Another probable case of a hill-fort which served as an ‘emergency’ mint under Æthelred is Cissbury in Sussex, near Worthing. The third new acquisition highlighted here is a coin attributed to this mint. Only about twenty pennies from Cissbury are known to survive. The context in which this specimen was found is unknown, although it has a long pedigree associated with some of the most important coin collections of the last century. At various times it belonged to the numismatic scholar Francis Elmore Jones and to the great American collector Emery May Norweb.
This specimen is especially significant for its long and clear mint-name: SIĐESTEB. Like most mint-names on Anglo-Saxon coins, this is an abbreviation, and probably signifies Sithmestbyrig. This might be an Anglicisation of a now-lost older name, but it also means ‘the final fortress’ – a most appropriate name for what may have been a last-ditch stronghold against Viking attack. Coins provide the only medieval attestation of this name; other records of it do not survive from before the sixteenth century, when it was called Sissabury or Sizebury. But it can be independently shown that the dies (stamps) used to make the coin probably come from somewhere in Sussex. In short, there is every reason to believe that this imposing fortress provided another location for one of the ‘emergency’ mints of Æthelred II’s troubled later years.
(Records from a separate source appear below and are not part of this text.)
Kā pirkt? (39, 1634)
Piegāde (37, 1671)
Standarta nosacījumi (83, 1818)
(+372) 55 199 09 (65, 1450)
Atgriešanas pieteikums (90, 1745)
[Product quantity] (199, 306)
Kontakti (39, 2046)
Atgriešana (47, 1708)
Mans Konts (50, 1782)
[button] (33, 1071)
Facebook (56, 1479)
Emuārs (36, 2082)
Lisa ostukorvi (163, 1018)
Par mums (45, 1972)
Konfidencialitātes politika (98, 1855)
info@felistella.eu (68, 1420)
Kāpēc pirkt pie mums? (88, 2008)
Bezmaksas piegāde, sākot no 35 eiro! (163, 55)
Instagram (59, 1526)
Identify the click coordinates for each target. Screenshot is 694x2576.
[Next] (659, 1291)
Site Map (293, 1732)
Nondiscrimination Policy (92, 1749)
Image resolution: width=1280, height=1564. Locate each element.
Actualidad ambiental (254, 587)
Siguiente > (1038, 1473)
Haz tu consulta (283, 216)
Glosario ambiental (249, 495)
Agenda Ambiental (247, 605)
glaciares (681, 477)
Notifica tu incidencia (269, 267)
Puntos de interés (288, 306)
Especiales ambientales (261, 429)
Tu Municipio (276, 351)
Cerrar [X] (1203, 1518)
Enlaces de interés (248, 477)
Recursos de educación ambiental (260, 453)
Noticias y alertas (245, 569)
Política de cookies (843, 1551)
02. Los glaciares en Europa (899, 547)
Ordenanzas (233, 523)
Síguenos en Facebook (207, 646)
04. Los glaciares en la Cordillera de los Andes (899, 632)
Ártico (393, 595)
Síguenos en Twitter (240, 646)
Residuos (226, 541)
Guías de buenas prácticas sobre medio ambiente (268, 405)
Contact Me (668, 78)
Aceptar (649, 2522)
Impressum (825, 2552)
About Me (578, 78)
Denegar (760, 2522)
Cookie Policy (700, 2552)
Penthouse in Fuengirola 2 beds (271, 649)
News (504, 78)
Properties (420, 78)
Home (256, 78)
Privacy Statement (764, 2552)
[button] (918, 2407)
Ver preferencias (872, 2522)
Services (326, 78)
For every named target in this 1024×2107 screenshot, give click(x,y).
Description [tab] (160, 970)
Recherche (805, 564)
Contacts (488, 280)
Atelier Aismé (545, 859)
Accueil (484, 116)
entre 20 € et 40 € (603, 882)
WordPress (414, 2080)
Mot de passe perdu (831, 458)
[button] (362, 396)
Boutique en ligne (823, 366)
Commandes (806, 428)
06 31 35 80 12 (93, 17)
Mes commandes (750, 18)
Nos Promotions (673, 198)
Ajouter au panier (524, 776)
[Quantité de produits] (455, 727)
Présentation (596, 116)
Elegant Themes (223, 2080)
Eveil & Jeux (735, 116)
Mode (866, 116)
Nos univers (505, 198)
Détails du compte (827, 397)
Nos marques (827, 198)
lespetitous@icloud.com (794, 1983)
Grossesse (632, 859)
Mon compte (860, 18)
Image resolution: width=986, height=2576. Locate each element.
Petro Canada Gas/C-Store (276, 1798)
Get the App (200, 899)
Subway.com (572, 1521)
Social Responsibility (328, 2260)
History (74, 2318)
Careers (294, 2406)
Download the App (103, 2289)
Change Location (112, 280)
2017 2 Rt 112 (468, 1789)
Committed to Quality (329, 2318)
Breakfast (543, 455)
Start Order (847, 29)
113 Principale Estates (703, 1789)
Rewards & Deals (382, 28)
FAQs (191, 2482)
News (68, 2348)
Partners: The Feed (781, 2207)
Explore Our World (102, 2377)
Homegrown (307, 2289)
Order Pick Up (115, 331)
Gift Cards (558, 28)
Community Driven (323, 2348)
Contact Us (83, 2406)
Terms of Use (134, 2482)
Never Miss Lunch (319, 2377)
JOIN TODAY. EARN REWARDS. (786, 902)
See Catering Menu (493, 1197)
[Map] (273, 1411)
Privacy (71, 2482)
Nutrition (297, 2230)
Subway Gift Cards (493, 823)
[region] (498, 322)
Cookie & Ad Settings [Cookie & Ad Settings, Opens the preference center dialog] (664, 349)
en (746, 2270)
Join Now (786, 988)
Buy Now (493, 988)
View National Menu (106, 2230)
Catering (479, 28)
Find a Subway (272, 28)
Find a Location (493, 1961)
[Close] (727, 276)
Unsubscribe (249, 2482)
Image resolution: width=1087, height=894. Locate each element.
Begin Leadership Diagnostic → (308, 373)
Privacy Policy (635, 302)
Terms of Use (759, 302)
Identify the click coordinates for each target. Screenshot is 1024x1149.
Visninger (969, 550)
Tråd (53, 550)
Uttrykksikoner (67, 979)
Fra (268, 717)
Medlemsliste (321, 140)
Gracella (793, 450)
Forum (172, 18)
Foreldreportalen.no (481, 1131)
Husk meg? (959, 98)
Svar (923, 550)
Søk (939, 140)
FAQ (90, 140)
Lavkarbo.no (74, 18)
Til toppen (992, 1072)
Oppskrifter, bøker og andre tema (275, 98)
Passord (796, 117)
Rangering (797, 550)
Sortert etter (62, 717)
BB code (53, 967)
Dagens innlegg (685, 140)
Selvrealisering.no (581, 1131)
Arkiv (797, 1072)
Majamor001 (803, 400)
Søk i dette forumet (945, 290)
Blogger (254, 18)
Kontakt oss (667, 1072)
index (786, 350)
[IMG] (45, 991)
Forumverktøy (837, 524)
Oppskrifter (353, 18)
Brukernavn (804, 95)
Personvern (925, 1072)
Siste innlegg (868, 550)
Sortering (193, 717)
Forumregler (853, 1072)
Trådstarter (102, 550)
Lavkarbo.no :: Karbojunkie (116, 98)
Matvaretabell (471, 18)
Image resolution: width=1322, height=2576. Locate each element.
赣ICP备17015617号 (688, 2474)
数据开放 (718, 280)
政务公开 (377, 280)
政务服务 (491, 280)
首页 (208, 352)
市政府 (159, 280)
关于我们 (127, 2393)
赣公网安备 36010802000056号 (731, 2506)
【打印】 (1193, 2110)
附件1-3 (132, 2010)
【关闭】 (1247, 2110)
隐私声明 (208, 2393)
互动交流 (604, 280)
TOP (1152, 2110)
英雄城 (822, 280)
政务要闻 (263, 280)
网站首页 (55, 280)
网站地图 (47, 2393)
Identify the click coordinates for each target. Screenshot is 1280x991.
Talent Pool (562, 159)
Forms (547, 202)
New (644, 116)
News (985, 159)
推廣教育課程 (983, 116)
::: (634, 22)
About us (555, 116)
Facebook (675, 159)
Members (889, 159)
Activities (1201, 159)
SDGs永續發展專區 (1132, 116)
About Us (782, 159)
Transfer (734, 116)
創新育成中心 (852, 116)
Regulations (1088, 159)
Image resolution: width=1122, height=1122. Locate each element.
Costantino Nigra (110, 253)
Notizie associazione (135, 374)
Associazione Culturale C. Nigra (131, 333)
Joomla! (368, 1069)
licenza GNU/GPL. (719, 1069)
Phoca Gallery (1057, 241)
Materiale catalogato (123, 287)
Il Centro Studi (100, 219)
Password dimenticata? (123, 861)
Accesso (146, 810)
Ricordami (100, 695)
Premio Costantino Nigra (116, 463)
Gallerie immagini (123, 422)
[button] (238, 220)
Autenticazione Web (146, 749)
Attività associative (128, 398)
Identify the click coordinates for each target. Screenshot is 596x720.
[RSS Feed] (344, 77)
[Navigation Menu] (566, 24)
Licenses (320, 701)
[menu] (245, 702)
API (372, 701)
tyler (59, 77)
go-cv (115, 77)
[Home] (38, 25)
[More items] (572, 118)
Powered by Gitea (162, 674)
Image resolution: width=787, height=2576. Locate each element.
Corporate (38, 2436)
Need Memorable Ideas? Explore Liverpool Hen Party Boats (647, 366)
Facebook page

Despite the likely hope of the English that Cissbury would provide a secure holdout against viking aggression, there is evidence to suggest that at least some interaction took place between its inhabitants and the Scandinavians. The marks on the reverse of this coin, known as peck-marks, are an indication that the quality of the coin was checked by a Scandinavian user at some point. Very many English coins of the period display peck-marks such as these; but it was much less common for English coin-dies to be used in Scandinavia as well as England. Yet analysis of coins made in contemporary Sweden and Denmark has revealed that the dies which made this coin, although of English manufacture, were also used to produce coins in the viking homelands. Whether the dies were taken across the North Sea through violence or by peaceful means is unclear, though there were several other English dies which made the same journey, some evidently purpose-made for use in Scandinavia with the names of local kings. Specimens from this later phase of the Cissbury dies’ use can be identified from their very high weight and, in at least one case, from being struck on a square piece of silver. At one stage the obverse die was also combined with a reverse of much cruder design and literacy. It is impossible to say for sure whether the present coin was made in England or Scandinavia, though on balance it is more likely to be English.
Together, these three acquisitions provide a valuable window onto the operation of the late Anglo-Saxon kingdom: how its leaders demonstrated their authority, and how its economy and administration adapted to weather testing times.